Best running shoes for heavy runners

by Solereview editors
Published: Last Updated on

The Brooks Glycerin 20 in a park.

This article has been updated with current models for November 2023. The adidas adios 7 has been replaced with its updated version. The Asics Superblast is a new addition. The Adidas Ultraboost Light has been removed.

The Brooks Glycerin 20 on the road.

You’re probably reading this guide because you weigh more than 200 lbs/90 kilos. However, the word ‘heavy’ can mean so many things. For example, we could be talking about a large-framed runner with feet to match. Also, low or flat arches may not necessarily be a part of the discussion – many heavy runners have a regular arch.

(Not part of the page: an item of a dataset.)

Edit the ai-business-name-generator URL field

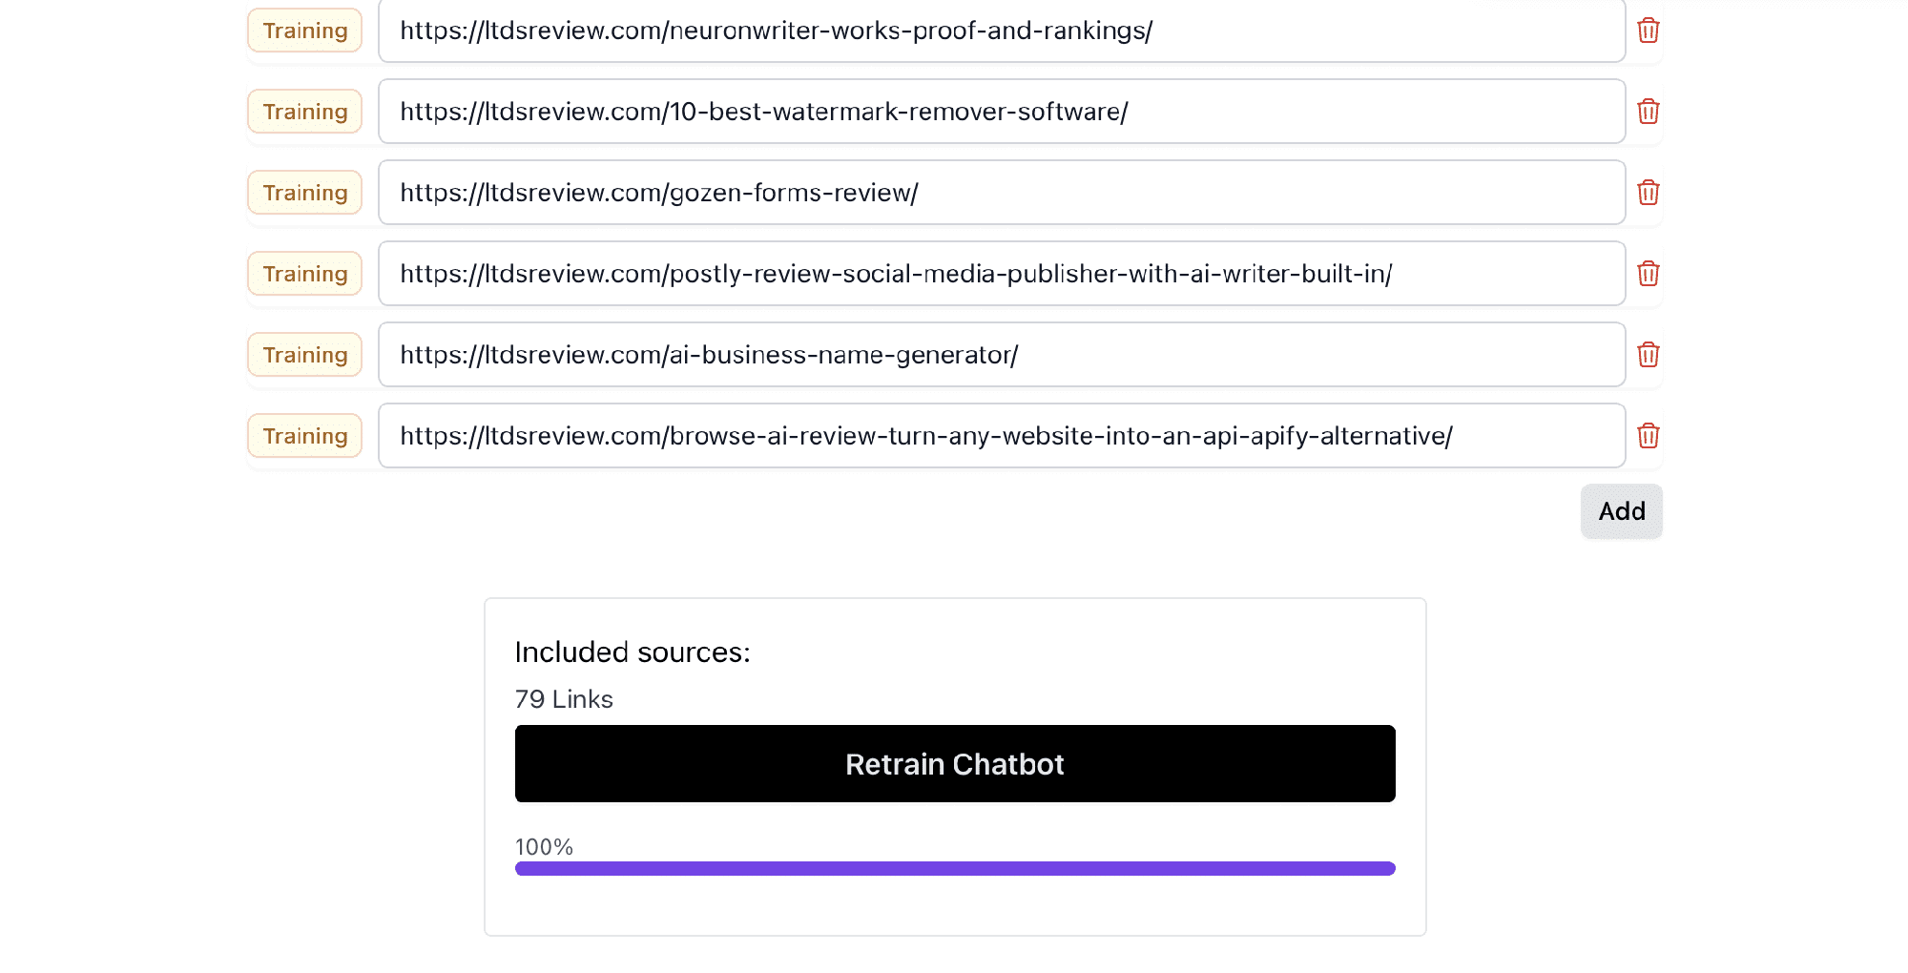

When searching for suitable running shoes, you’ll likely hear the following shopping advice:

“Buy a running shoe with the softest cushioning. They’re the best for heavy runners.” Or, “You can’t go wrong with a stability shoe for overpronators.”

Wrong. That’s not great advice at all.

We understand why most people recommend max-soft or motion-control shoes. The underlying (and misinformed) logic is that a softer ride equals better shock absorption. However, that simply isn’t true; there is no scientific evidence behind this theory.

A running shoe that’s excessively soft can do more harm than good when it concerns a high bodyweight. Here’s why:

An uber-soft running shoe is unstable for high bodyweight.

A shoe that feels supportive for a 150 lb runner might end up throwing a heavier individual around. If the midsole isn’t supportive, then that translates into a higher workload for the body.

During each phase of the gait cycle, the body has to work harder to compensate for the unstable shoe. This increases the chances of injuries.

Excessive midsole softness can cause the shoe to bottom out.

The Asics Nimbus 17 was a perfect example of this in action. Its midsole was so mushy that it bottomed out even if you were a 150-pounder, and parts of the outsole were felt during runs.

An extremely soft shoe will lead to significant variance between the static and dynamic heel drop.

An often overlooked aspect is that there can be a huge difference between the published heel drop and the dynamic offset of ultra-soft running shoes.

The heel-to-toe offset is the difference between the heel and forefoot midsole thickness, and brands often advertise this number. For many shoe geeks, this number is an influencing factor when buying running shoes.

However, the static heel drop should be taken with a huge grain of salt. When fully loaded, the real heel offset of a shoe can vary a lot from the static drop. A shoe with a firm midsole keeps this variance low.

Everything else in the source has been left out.